POP A VITAMIN C PILL

Researchers says that vitamin C reduces the levels of stress hormones in the blood, which may alleviate the body's response to stress. Studies suggest that 1,000 mg of vitamin C is most helpful.

PUT ON THE PRESSURE

"Self-administer acupressure" - Put your left finger at the base of your skull, then move it down the width of one finger, and then move it to the left the width of one finger. Position your right finger in the same place on the right side. Press both points for one to three minutes. According to Dr. Lark, a second stress-busting point is located four finger-widths below your kneecap and one finger-width to the outside of your shin. (You should feel a slight indentation.)

EAT BERRIES
Blueberries, blackberries and other berries contain some of nature's most powerful antioxidants and are jam-packed with vitamin C, making them potent stress-busters. Stress causes the body to release free radicals—highly unstable oxygen molecules that can damage normal cells—and antioxidants help to neutralize those harmful molecules.

STRIKE A YOGA POSE
When we get stressed, we tend to tense up and cave our chest in. Folding your hands as if in prayer behind your back, then pulling your shoulders back, tilt your head back and breath deeply.

STRETCH FOR BALANCE
Sit in a chair with your left foot on the floor. Put your right ankle on your left knee and lean forward with a stretch. Hold it as far as you can go, then bend forward a bit more. Repeat on the other side. This opens up your hips and balances that tensed up muscle feeling.

REFRAME YOUR THOUGHTS
"Reframing simply means putting a different context around the situation," says Jay Winner, M.D., author of Take the Stress Out of Your Life. For example, Winner suggests thinking of time spent in a long line as a break from a busy day—a chance to relax your mind or meet someone new like the person standing next to you. A positive spin can counteract the stress-induced physiological changes that wreak havoc on your body.

CRAVE COMPLEX CARBS
Complex carbohydrates boost serotonin levels and keep a heightened sense of calm and relaxation for a longer period of time. Target carbs include whole-grain foods and cereals—such as whole-grain breads, oats and brown rice—as well as legumes such as peas, beans and lentils.

TAKE 10
Brian Jump, multi-day tour sales manager for Arizona Outback Adventures, breaks the tension of his long days by doing 10 jumping jacks, push-ups or anything that gets the blood flowing through the body. "This helps to release endorphins, which are a natural stress reliever," he says.

LAUGH OUT LOUD
According to a University of California, Irvine study, even the expectation of a laugh boosts stress-busting hormones and increases hormones that induce relaxation—an effect that can last for up to 24 hours. Read a comic strip, check out the joke of the day or make funny faces in the mirror until you bust out with a belly laugh.

EAT "GOOD MOOD" FOODS
Certain foods contain compounds that may help the body produce mood-boosting neurochemicals. Dr. Lark, who's also author of Dr. Susan Lark's Hormone Revolution, says the following foods have been shown to produce a noticeable calming effect: turkey (high in tryptophan, taurine and B6); pumpkin seeds, spinach and black beans (all high in magnesium); papaya (high in vitamin C); and bananas (high in potassium).

BE IN THE MOMENT
Focus on what's right in front of you, using your senses to connect with the environment. Dr. Winner suggests, for example, taking 10 seconds to smell the aroma of the food you're eating and savor its taste. "Take a few steps and let go of thoughts, feeling the ground massaging your feet with each step," he adds.

Source: Yahoo Trivia

Thursday, May 02, 2013

How Well Can You Handle Frustrations?

BY Nancy Janiola IN , 1 comment

Being healthy is one of the things that I am trying to be good at. To me, it is not just about having a well-shaped and toned body but having a good attitude and a sense of importance towards one’s self as well.

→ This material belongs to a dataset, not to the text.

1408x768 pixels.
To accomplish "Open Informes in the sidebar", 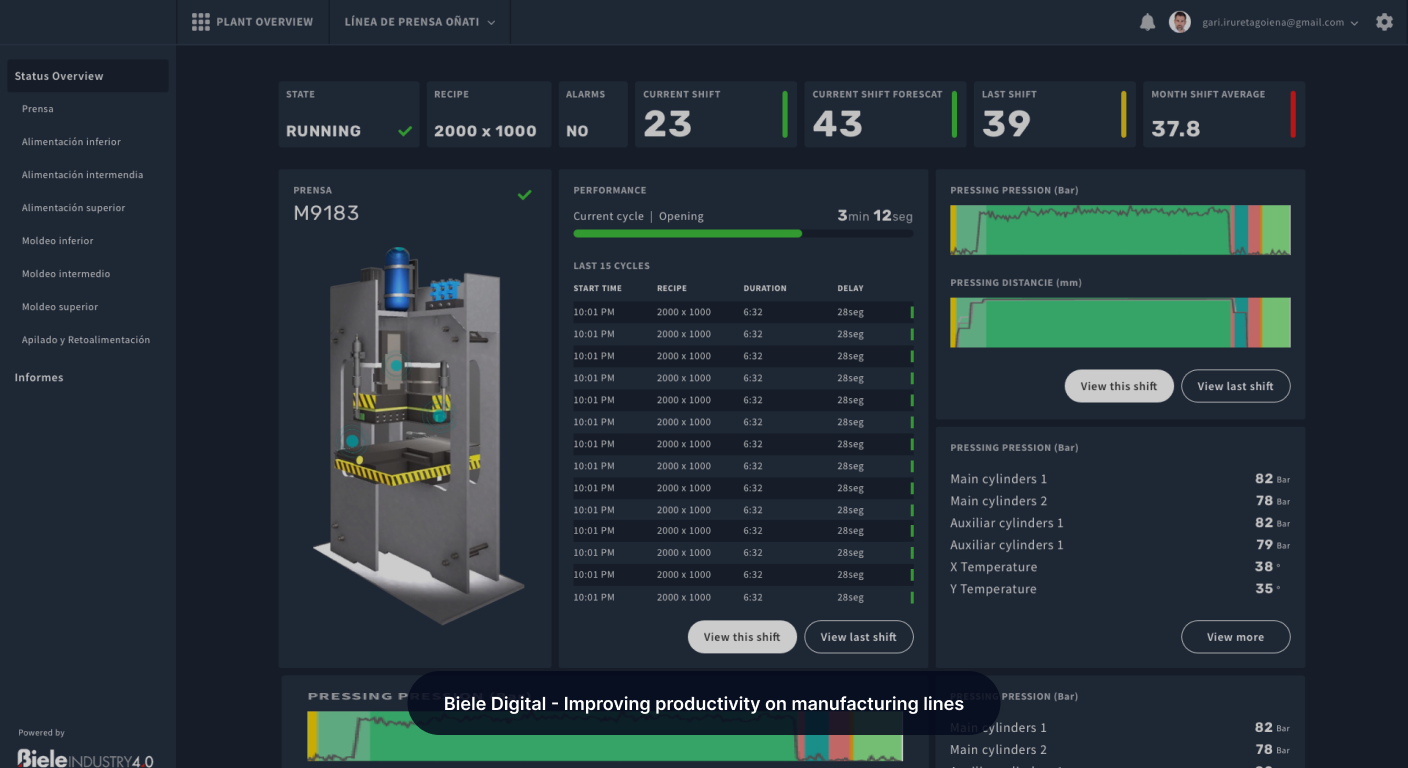I will pyautogui.click(x=39, y=378).
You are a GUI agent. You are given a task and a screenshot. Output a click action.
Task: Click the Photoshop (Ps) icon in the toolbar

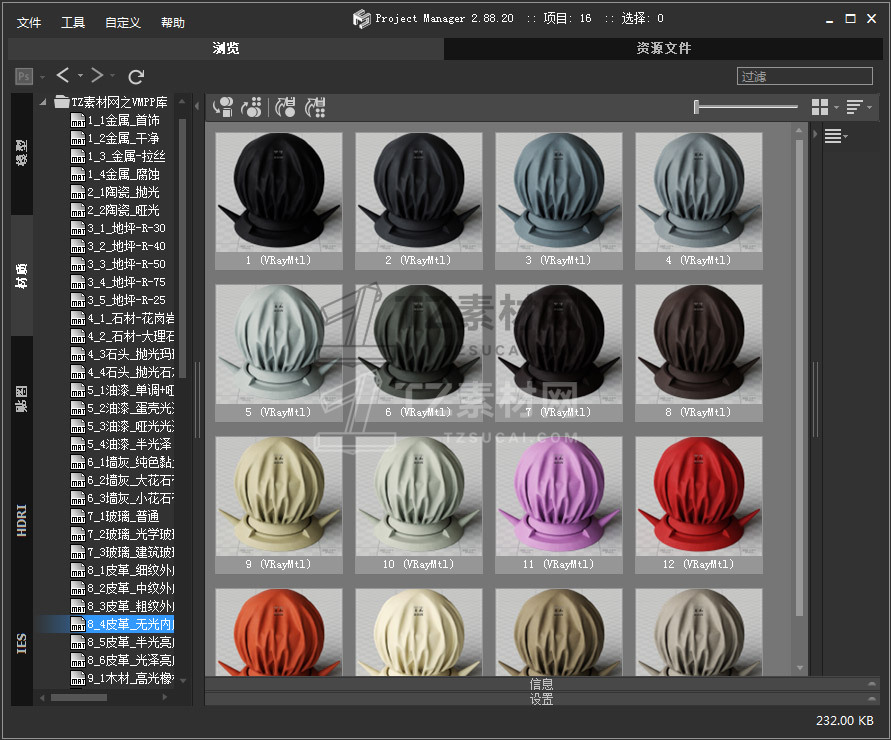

However, staying happy doesn’t always come as easy as we know it. When we feel something is not going right or whenever we fail to make things happen, it is but usual to get emotionally bothered. But how well can you handle frustrations? That could mean packs of honey cigars to some or perhaps a bunch of beer bottles. While we know those aren’t smart ways to address disappointment, we can’t blame people for doing so as we don’t share the same mind.

I personally don’t do well with drinking myself to death when in a frustrating situation. I, however, can weep my emotions out and it should make me feel better after.

They say, life is what and how we make it. Therefore, to live a healthy, happy life is a choice.

What about you? How well can you handle frustrations? Let us know at the comment section. :)

How Well Can You Handle Frustrations?

BY Nancy Janiola IN , 1 comment

Being healthy is one of the things that I am trying to be good at. To me, it is not just about having a well-shaped and toned body but having a good attitude and a sense of importance towards one’s self as well.

However, staying happy doesn’t always come as easy as we know it. When we feel something is not going right or whenever we fail to make things happen, it is but usual to get emotionally bothered. But how well can you handle frustrations? That could mean packs of honey cigars to some or perhaps a bunch of beer bottles. While we know those aren’t smart ways to address disappointment, we can’t blame people for doing so as we don’t share the same mind.

I personally don’t do well with drinking myself to death when in a frustrating situation. I, however, can weep my emotions out and it should make me feel better after.

They say, life is what and how we make it. Therefore, to live a healthy, happy life is a choice.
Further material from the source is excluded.